Il y aura aussi reconstruction du ministère de l’intérieur. « Le ministre Petkov a eu des idées très précises sur les réformes au sein du ministère de l’Intérieur, réalisées à la suite d’un long débat sociale pour que le ministère regagne confiance », a commenté Stanichev, en parlant du rapport qu’il avait exigé de Rumen Petkov. Dans ce rapport, Petkov recommande la séparation des services de renseignement du ministère de l’Intérieur et la transformation de ces services en une agence à part - alors que six mois auparavant, il s’était déclaré contre la séparation de la Direction d’information technique et opérationnelle (DOTI) et de la Direction opérationnelle de reconnaissance (DOI) du ministère de l’Intérieur.

Maintenant que Petkov a donné sa démission, les députés affirment qu’il était clair depuis le début que ce ministre n’allait pas tenir.
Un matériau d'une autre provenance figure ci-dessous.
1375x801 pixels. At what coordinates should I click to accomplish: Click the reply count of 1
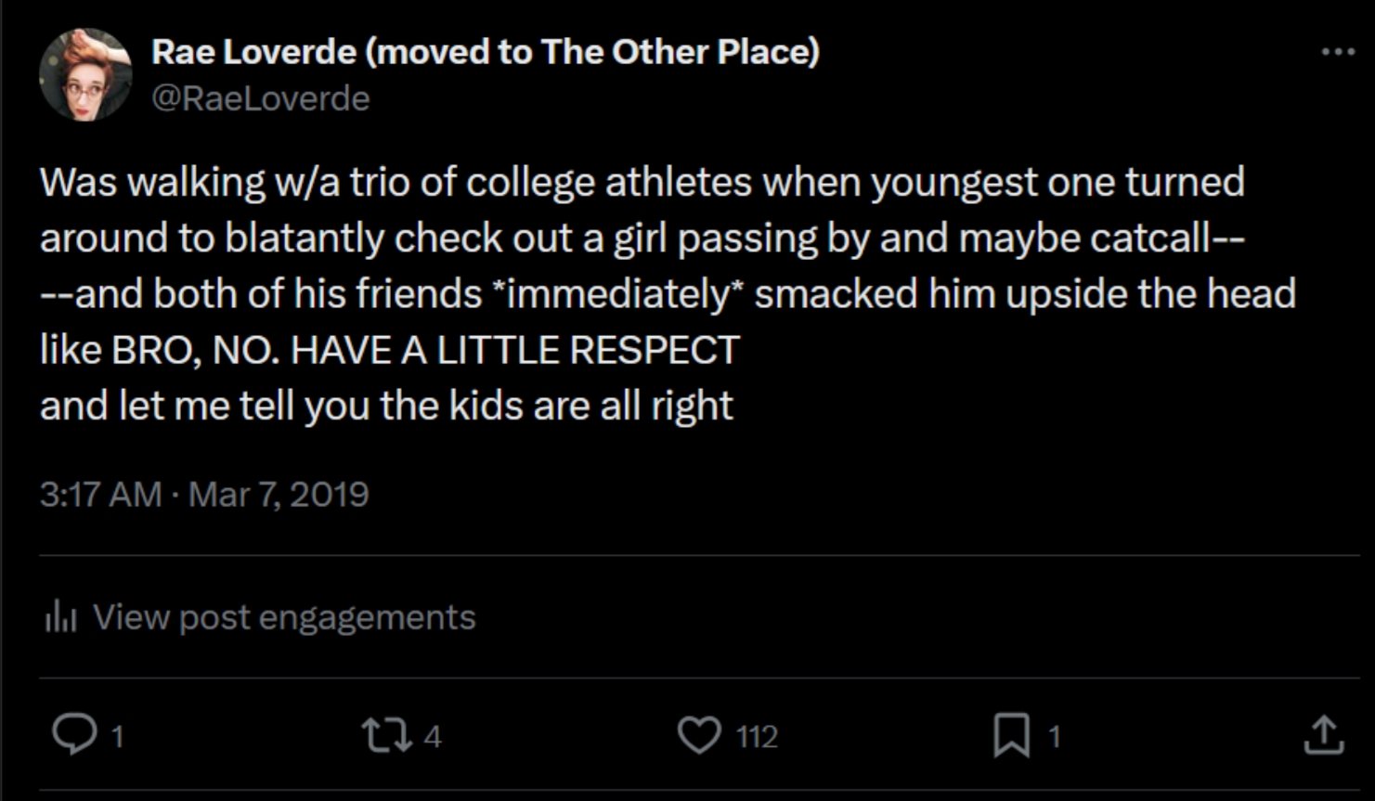click(118, 737)
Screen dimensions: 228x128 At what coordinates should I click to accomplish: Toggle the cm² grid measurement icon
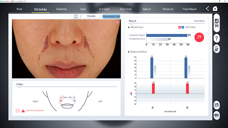(217, 49)
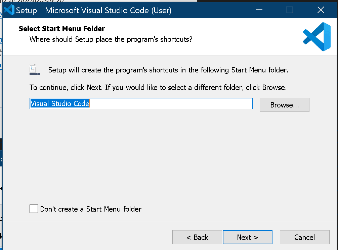Screen dimensions: 338x250
Task: Click the "Where should Setup place" subtitle
Action: [111, 39]
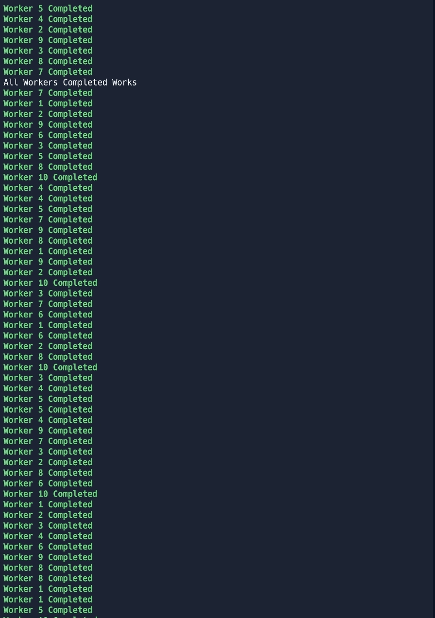Click Worker 5 line following two Worker 1 lines
This screenshot has width=435, height=618.
48,610
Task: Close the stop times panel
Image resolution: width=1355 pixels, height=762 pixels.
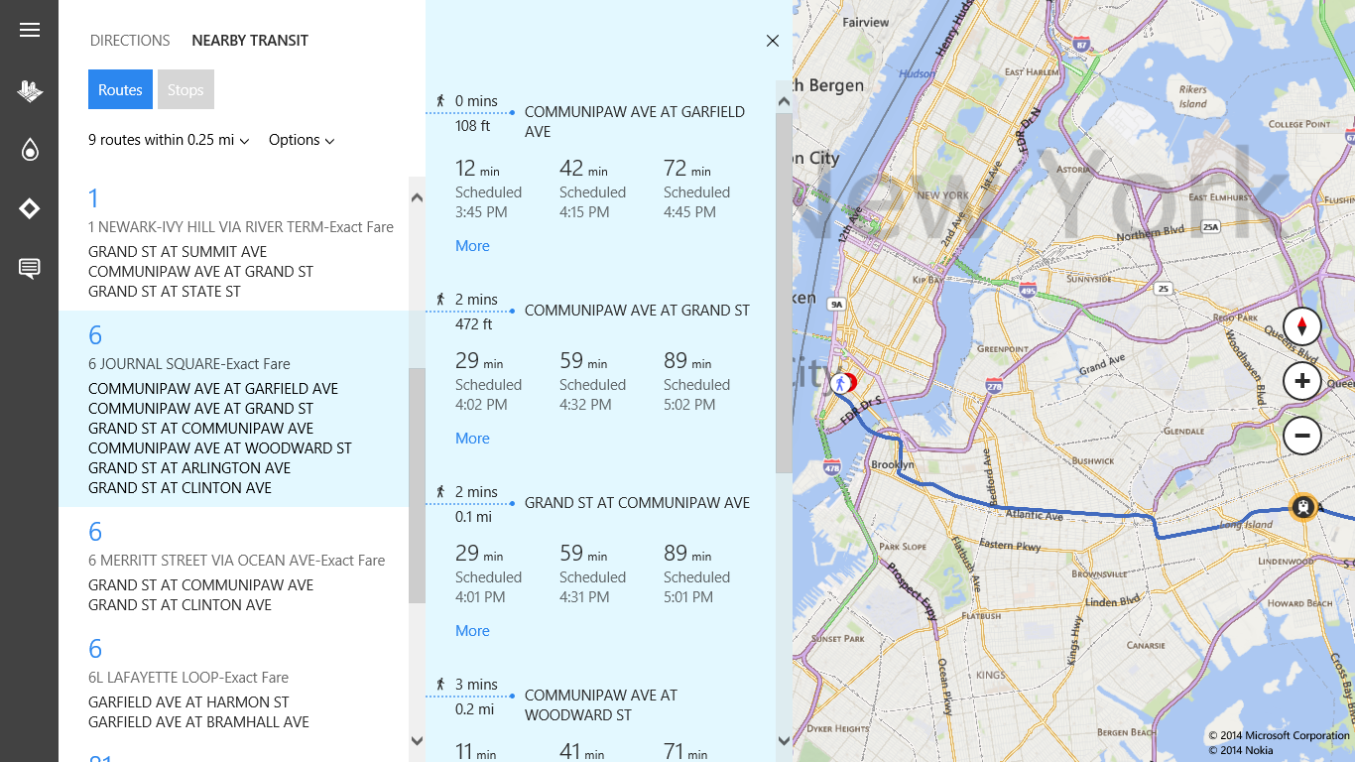Action: (x=773, y=41)
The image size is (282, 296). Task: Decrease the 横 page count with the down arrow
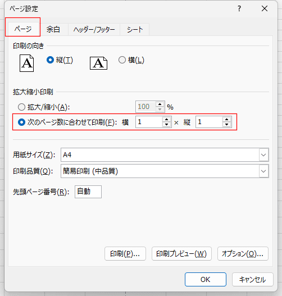[x=166, y=124]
Certains affirment que cette décision a été convenue à l’avance par la coalition, à ce titre une motion de censure a été réclamée au Parlement contre le gouvernement par l’opposition afin de savoir si la prise de décision avait été forcée.

L’opposition affirme que cette démission a été trop retardé et qu’elle ne résout pas la crise. « C’est ainsi que le gouvernement et le Premier ministre se sont mis aux côtés de la mafia face aux citoyens bulgares. Ils ont taché le visage de la Bulgarie devant l’Union européenne et devant le monde entier », ajoutent les opposants.